Compromis, conditions suspensives, acte : ce qu'il faut sécuriser
Le compromis engage juridiquement vendeur et acheteur. Voici les clauses qu'il faut absolument cadrer pour éviter le litige.
Le compromis = la vente
En droit belge, dès que le compromis est signé, la vente est juridiquement parfaite. L'acte chez le notaire (4 mois plus tard) ne fait que la transcrire. Un compromis bâclé = une vente bâclée.
Conditions suspensives : les indispensables
Obtention du crédit (montant, durée, taux max), absence de servitudes urbanistiques cachées, certificat PEB conforme, accord du syndic (en copropriété). Chaque clause doit avoir un délai chiffré.

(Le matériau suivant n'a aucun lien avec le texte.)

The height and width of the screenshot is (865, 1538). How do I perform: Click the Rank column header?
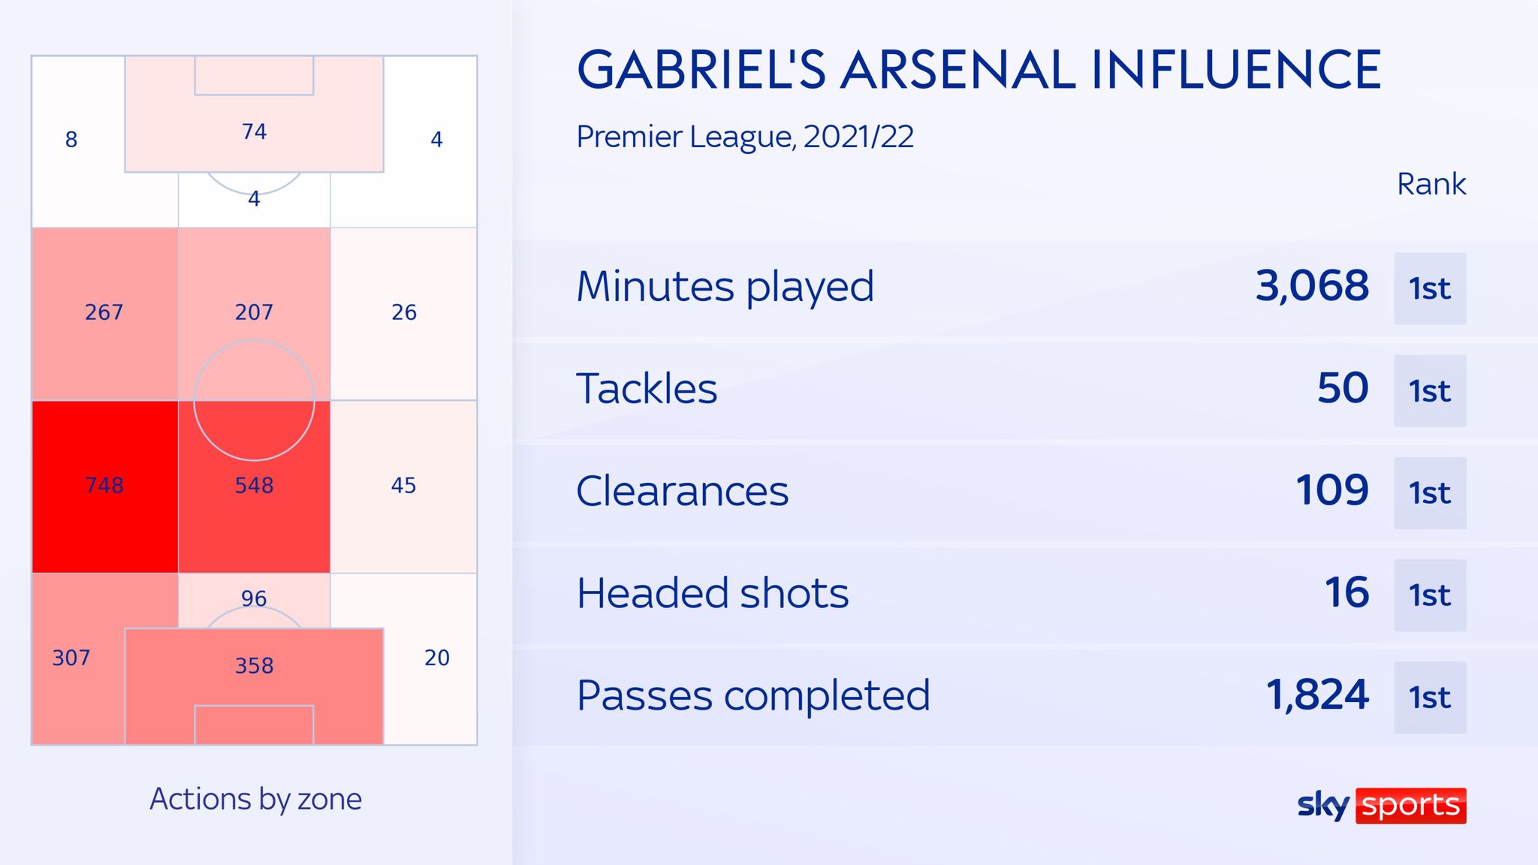tap(1431, 184)
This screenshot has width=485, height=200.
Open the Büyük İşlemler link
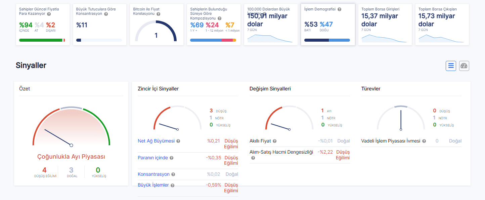pos(153,185)
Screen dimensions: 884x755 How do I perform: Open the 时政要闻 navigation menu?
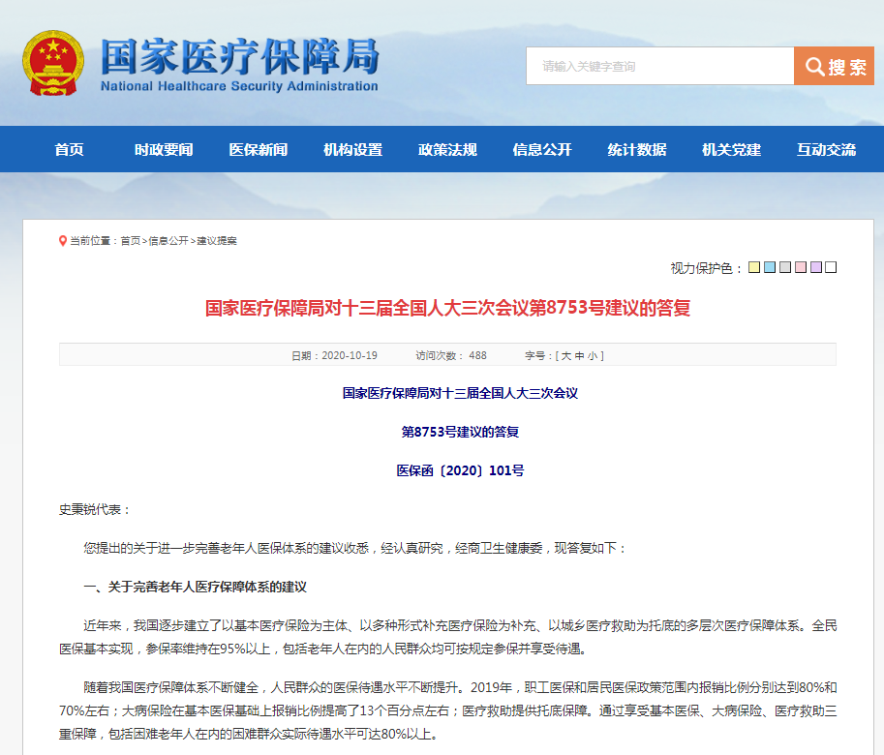point(161,149)
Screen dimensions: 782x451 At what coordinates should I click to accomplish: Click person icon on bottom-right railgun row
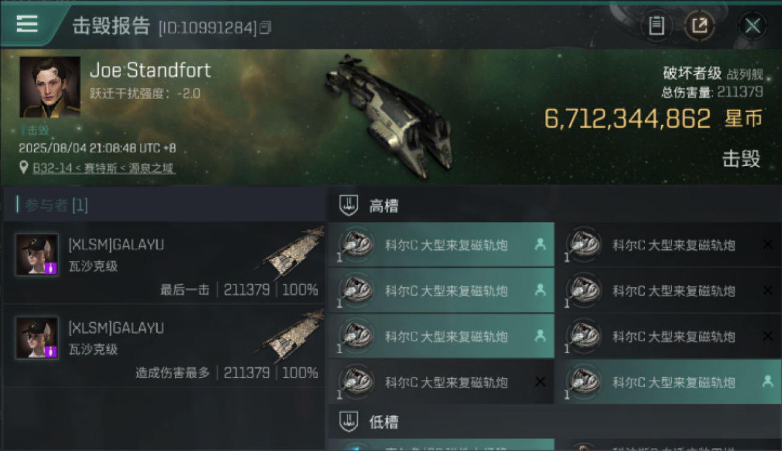point(768,381)
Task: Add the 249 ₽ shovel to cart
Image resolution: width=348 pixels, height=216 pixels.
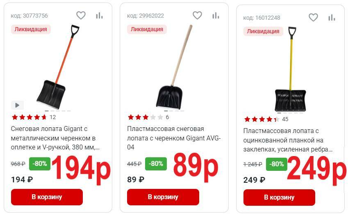Action: coord(279,197)
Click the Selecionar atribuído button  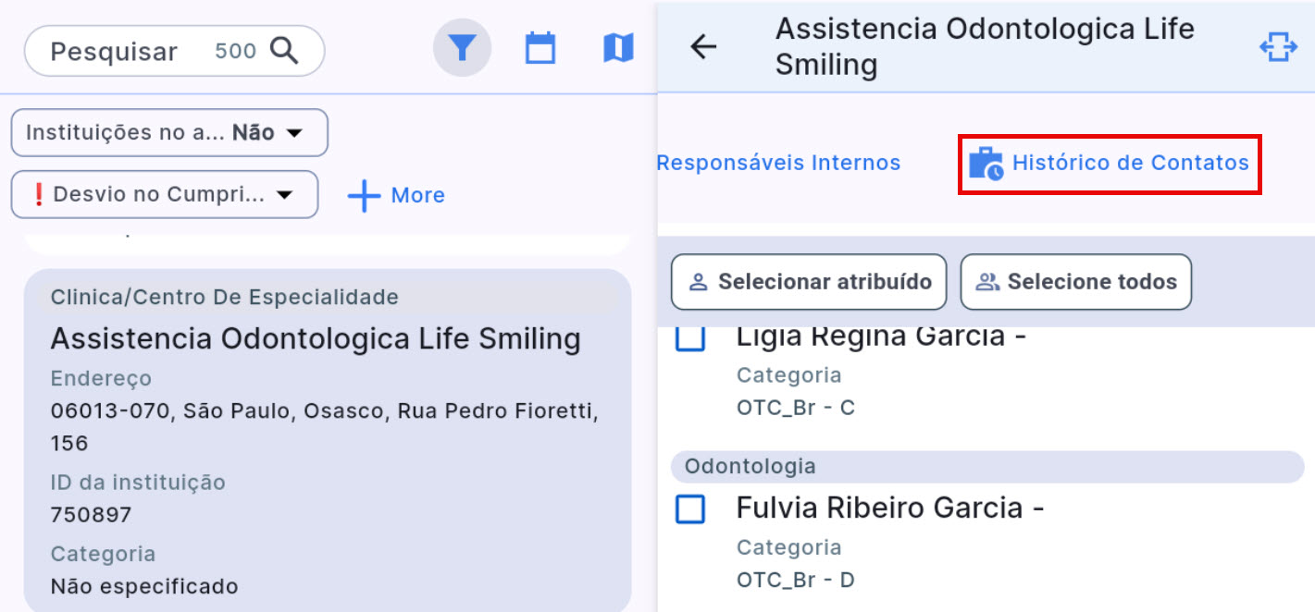(x=809, y=282)

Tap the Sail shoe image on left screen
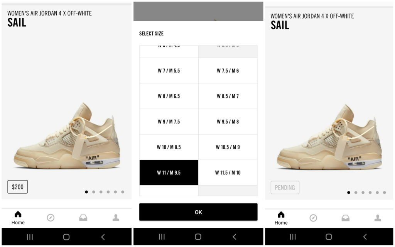(x=67, y=136)
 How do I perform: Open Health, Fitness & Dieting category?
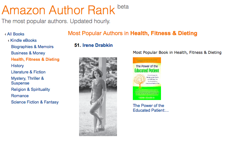[35, 59]
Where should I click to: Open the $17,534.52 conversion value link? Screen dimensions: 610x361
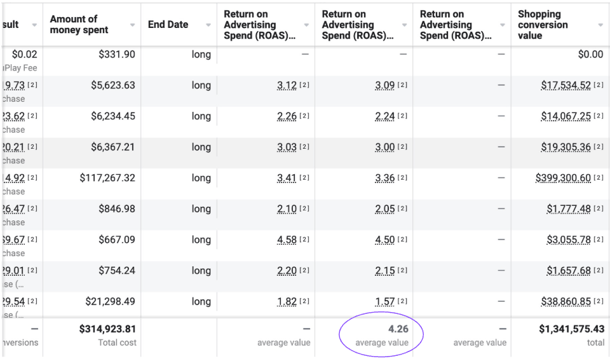click(x=566, y=85)
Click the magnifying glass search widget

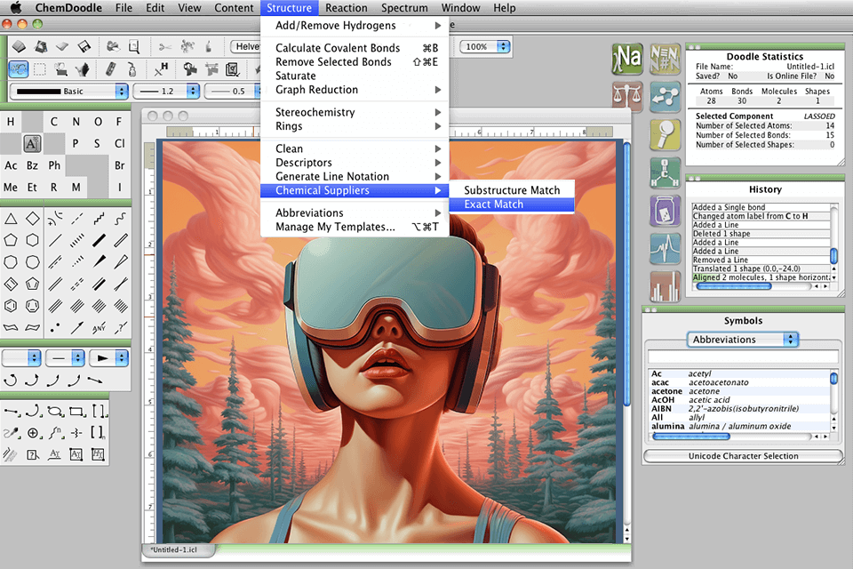665,133
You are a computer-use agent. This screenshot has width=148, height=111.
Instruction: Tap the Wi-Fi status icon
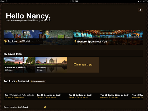coord(7,1)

L'acompte : 10 %, sur compte tiers
L'acompte se verse sur le compte tiers du notaire, jamais sur celui du vendeur. C'est une garantie pour les deux parties et c'est obligatoire en cas d'agent IPI.
Le rôle du notaire
Il vérifie les titres, lève les hypothèques, perçoit les droits d'enregistrement. Mais il ne négocie pas le compromis. Cette partie revient à l'agent ou au vendeur — d'où l'importance d'un pro à ce moment-là.